Only the lines of the data below from the one with "Hoshiarpur (49, 1015)" through the one with "[500px] (111, 2408)" are wanted. Repeat them exactly.

DATA FOR REVIEW Start Marker

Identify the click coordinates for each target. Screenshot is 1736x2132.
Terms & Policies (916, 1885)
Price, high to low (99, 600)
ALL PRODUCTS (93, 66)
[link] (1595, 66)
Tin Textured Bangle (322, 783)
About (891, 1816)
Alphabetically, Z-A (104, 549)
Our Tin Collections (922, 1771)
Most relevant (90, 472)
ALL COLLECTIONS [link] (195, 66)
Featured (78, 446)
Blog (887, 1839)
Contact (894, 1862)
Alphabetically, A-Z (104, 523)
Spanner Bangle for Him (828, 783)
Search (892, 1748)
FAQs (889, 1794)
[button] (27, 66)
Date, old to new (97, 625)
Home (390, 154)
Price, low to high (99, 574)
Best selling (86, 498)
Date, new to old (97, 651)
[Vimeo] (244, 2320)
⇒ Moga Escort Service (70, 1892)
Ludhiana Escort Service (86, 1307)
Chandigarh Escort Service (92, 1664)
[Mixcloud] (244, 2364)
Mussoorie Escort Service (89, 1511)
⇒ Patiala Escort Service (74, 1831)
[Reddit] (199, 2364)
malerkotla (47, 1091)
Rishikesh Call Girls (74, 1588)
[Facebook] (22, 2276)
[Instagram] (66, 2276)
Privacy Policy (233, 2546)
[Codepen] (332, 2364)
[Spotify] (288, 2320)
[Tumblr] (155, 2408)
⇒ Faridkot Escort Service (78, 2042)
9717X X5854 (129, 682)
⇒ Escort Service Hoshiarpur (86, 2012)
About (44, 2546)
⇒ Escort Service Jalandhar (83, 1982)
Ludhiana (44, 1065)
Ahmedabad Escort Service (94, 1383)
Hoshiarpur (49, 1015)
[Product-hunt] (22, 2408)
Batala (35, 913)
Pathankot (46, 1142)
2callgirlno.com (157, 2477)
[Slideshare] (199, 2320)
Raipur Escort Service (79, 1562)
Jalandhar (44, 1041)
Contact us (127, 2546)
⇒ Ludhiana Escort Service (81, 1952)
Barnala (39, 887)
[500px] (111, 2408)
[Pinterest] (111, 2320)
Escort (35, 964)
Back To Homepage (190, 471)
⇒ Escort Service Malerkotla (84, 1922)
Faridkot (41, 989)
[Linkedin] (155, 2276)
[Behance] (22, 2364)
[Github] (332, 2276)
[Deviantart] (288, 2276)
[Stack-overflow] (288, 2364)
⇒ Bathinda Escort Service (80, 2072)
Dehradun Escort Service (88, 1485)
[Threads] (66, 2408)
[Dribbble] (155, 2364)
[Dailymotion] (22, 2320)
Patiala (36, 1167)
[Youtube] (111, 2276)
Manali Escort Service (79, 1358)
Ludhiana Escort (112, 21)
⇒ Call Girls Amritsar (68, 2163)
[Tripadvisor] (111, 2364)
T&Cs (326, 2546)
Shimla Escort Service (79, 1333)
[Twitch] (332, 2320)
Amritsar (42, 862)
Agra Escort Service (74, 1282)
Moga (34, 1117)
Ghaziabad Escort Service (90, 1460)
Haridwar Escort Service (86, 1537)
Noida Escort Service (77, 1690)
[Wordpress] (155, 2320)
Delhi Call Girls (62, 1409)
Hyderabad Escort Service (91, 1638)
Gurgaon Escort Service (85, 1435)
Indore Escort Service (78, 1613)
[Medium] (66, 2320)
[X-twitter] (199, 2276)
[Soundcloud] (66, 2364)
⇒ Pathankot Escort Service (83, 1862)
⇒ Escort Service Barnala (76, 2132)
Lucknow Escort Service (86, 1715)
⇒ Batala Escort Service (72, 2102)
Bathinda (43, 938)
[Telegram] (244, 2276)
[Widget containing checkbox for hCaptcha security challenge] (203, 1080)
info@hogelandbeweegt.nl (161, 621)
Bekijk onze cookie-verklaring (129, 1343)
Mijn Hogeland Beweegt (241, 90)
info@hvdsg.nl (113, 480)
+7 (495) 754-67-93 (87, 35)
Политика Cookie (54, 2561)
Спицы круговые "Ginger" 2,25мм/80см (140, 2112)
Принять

DATA FOR REVIEW End Marker

* **EXERCISE RESULT**:
Hoshiarpur (49, 1015)
[Product-hunt] (22, 2408)
Batala (35, 913)
Pathankot (46, 1142)
2callgirlno.com (157, 2477)
[Slideshare] (199, 2320)
Raipur Escort Service (79, 1562)
Jalandhar (44, 1041)
Contact us (127, 2546)
⇒ Ludhiana Escort Service (81, 1952)
Barnala (39, 887)
[500px] (111, 2408)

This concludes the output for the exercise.